The authors choose "ground-truth" circuits as the edges required to recover full performance with zero ablations. But their circuit discovery algorithms use resample ablations to discover the circuit. Some of the information required to perform the task occurs in all of the inputs, so resampling activations doesn't disrupt the flow of this information. Whereas zero ablating does destroy the flow, requiring more edges to be included in the circuit.

Furthermore, two of their algorithms, SP and HISP, ablate nodes to discover the circuits, but they specify the circuits in terms of edges. They report fairly weak results for all three algorithms. But when we redefine the "ground-truth" circuits as the edges required to recover performance with resample ablations and adjust SP and HISP to use edge ablations to discover the circuit, we find that all three algorithms perfectly recover the "ground-truth".

This example demonstrates the point that the correct circuit for a prompt alone is undefined. The method by which the circuit is isolated is crucial in determining the optimal set of components. When the ablation methodology for the circuit discovery algorithm and the "ground-truth" circuit are mismatched, the algorithm underperforms.

This is particularly important because circuit discovery algorithms are often tested by their ability to recover "ground-truth" circuits from the literature (eg, [1], [2], [3]) - without considering whether the circuit matches the algorithm.

AutoCircuit

We release a Python library called AutoCircuit with the paper that implements edge ablation and circuit discovery highly efficiently. A previous post explains the algorithm in detail, but the short version is that it is much faster than previous implementations.

Thanks to Arthur Conmy for his generous assistance in understanding and reproducing his work on Automatic Circuit Discovery and his insightful comments. Thanks to Adam Gleave, Lawrence Chan, Clement Neo, Alex Cloud, David Bau, Steven Bills, Sam Marks, Adrià Garriga-Alonso, Stefan Heimersheim, Nix Goldowsky-Dill and our anonymous reviewers at COLM 2024 for their invaluable feedback and suggestions. Thanks to Bryce Woodworth for his help and encouragement.

1. ^{^}

   See the paper for explanations of all of these terms.

2. ^{^}

   We review seven previous works and find that they each use a different set of choices:

   

3. ^{^}

   For example:

   "When Peter and Jackie went to the store, Frank gave a bottle of milk to ___".

4. ^{^}

   Reviewer jy1a actually points this out in their review. But the authors respond

   as the mean operation is linear, the average difference in logits and the difference in average logits are the same.
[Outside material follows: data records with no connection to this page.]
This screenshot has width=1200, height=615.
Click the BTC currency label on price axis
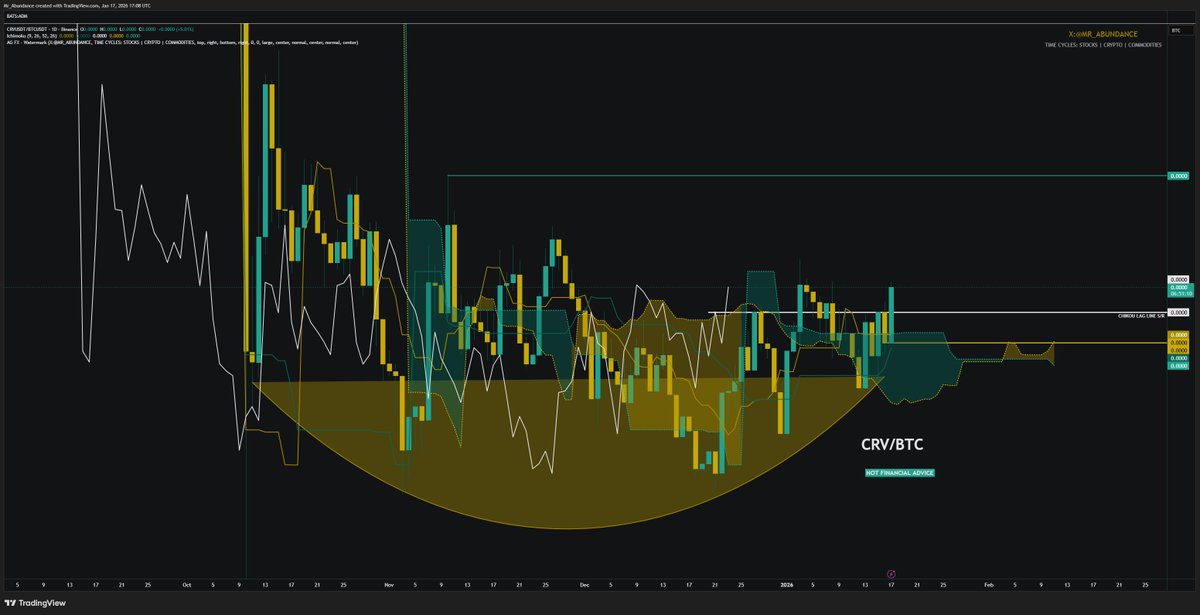tap(1175, 31)
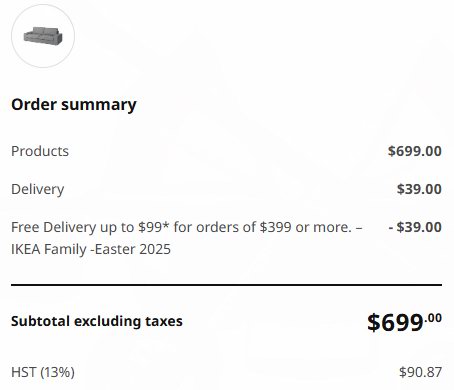Click the $39.00 delivery charge
The height and width of the screenshot is (390, 454).
pyautogui.click(x=419, y=189)
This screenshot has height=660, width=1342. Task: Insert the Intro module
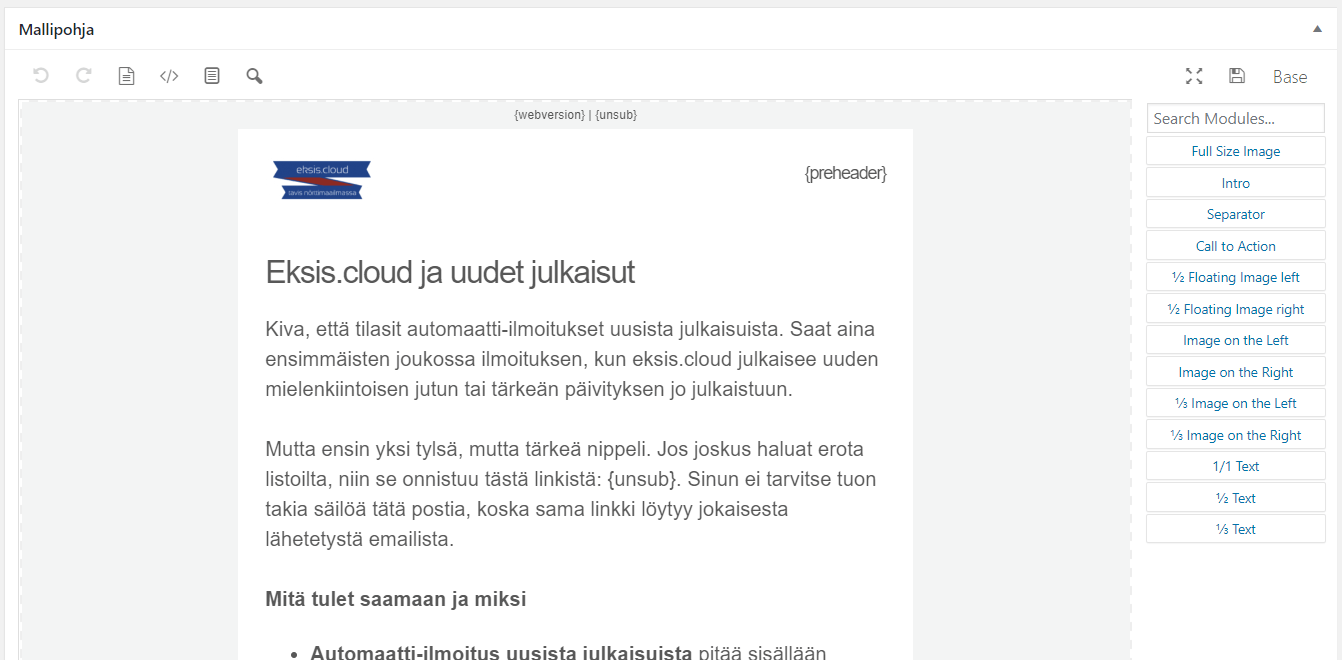(x=1235, y=182)
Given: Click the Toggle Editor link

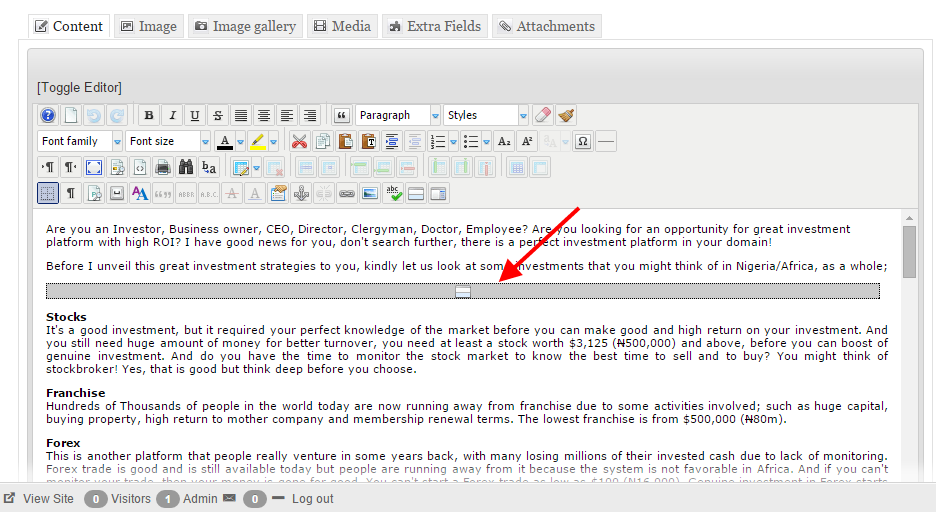Looking at the screenshot, I should 79,88.
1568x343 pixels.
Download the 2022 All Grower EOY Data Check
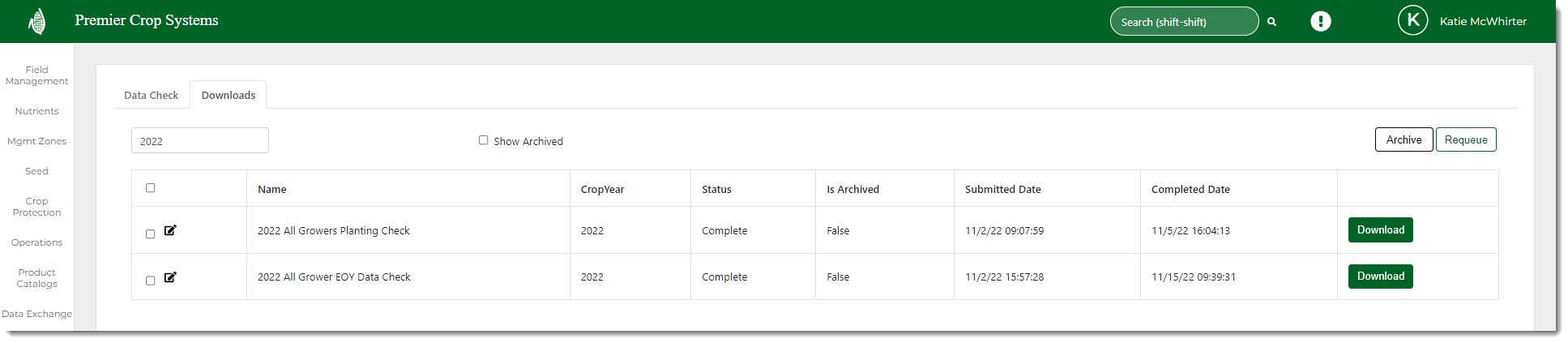1380,277
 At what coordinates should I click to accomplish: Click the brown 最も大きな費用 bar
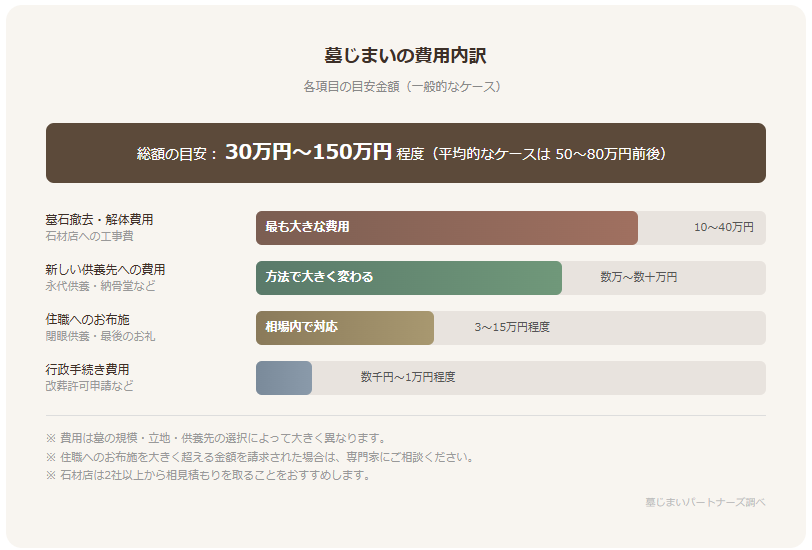coord(446,228)
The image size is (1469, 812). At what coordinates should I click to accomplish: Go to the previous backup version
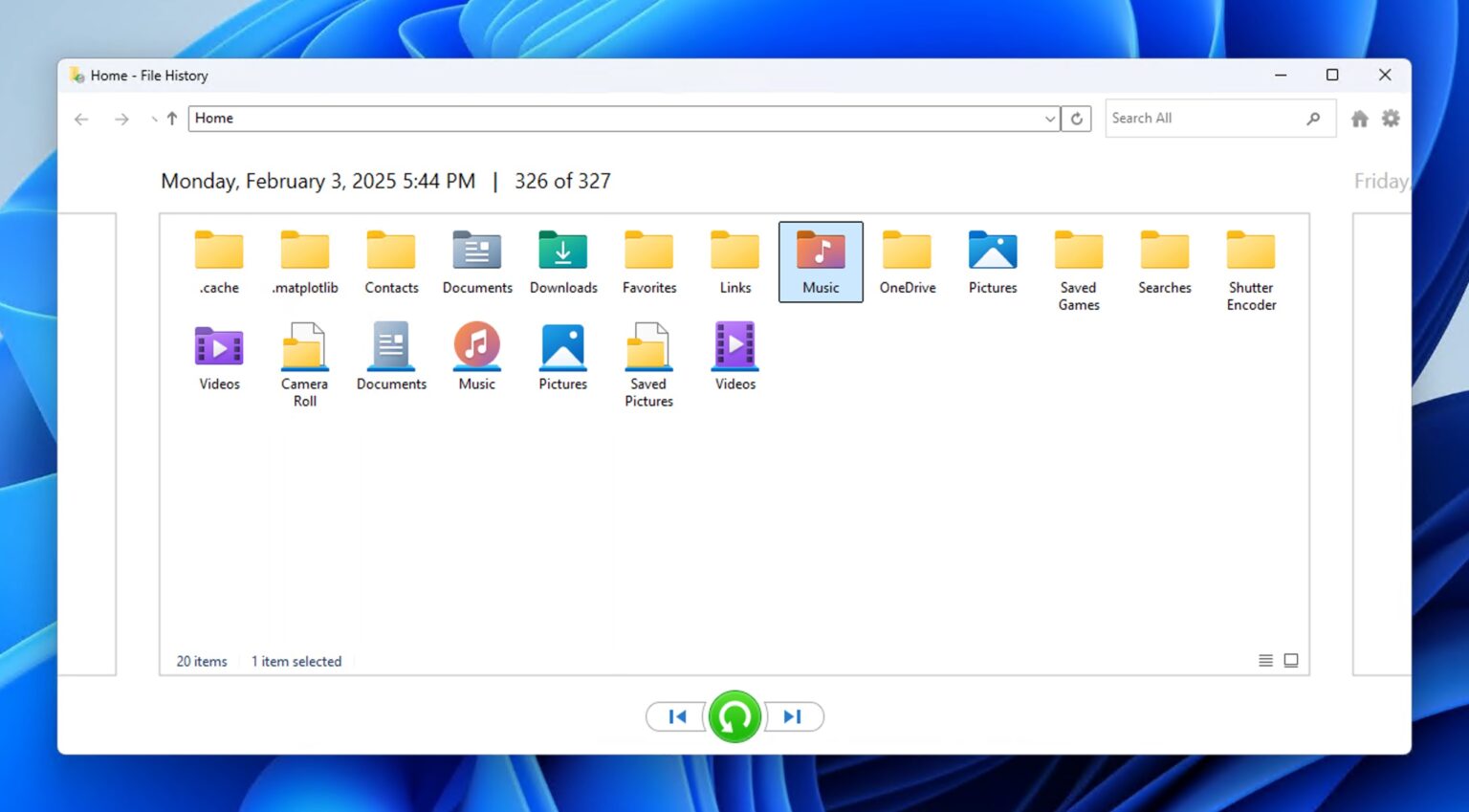[676, 716]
   which is incorrect. Consider the example where

   $$M(x{)}_{\text{clean}}-M(x{)}_{\text{corrupt}}\in \{-1,1\}$$

   and

   $$E\left[M\right(x{)}_{\text{clean}}-M\left(x{)}_{\text{corrupt}}\right]=1e-9$$

   If

   $$F(x{)}_{\text{clean}}-F(x{)}_{\text{corrupt}}\equiv 1$$

   then

   $$\frac{E\left[F\right(x{)}_{\text{clean}}-F\left(x{)}_{\text{corrupt}}\right]}{E\left[M\right(x{)}_{\text{clean}}-M\left(x{)}_{\text{corrupt}}\right]}=1e9$$

   while

   $$E\left[\frac{F(x{)}_{\text{clean}}-F(x{)}_{\text{corrupt}}}{M(x{)}_{\text{clean}}-M(x{)}_{\text{corrupt}}}\right]\in [-1,1]$$

   The key insight is that

   $$E\left[\frac{1}{y}\right]\ne \frac{1}{E\left[y\right]}$$
5. ^{^}

   There appears to be an oversight in the official open source implementation of IOI in which the specified number of prompts for the mean ablation is divided between all of the templates. This is not the same codebase the authors used for their experiments but it seems likely that it was copied over and that this is the explanation for the seemingly small dataset size used to calculate the mean ablation.

6. ^{^}

   In particular, when we ablate the circuit, rather than the complement of the circuit, we destroy the performance with both types of ablations.

   This suggests that they have actually identified the part of the model responsible for factual recall.

   

7. ^{^}

   Mean ablation gives 33% accuracy because that is the chance of randomly choosing the correct of three sports. Resample ablation on the other hand actively biases the model towards a particular different sport, resulting in 0% accuracy.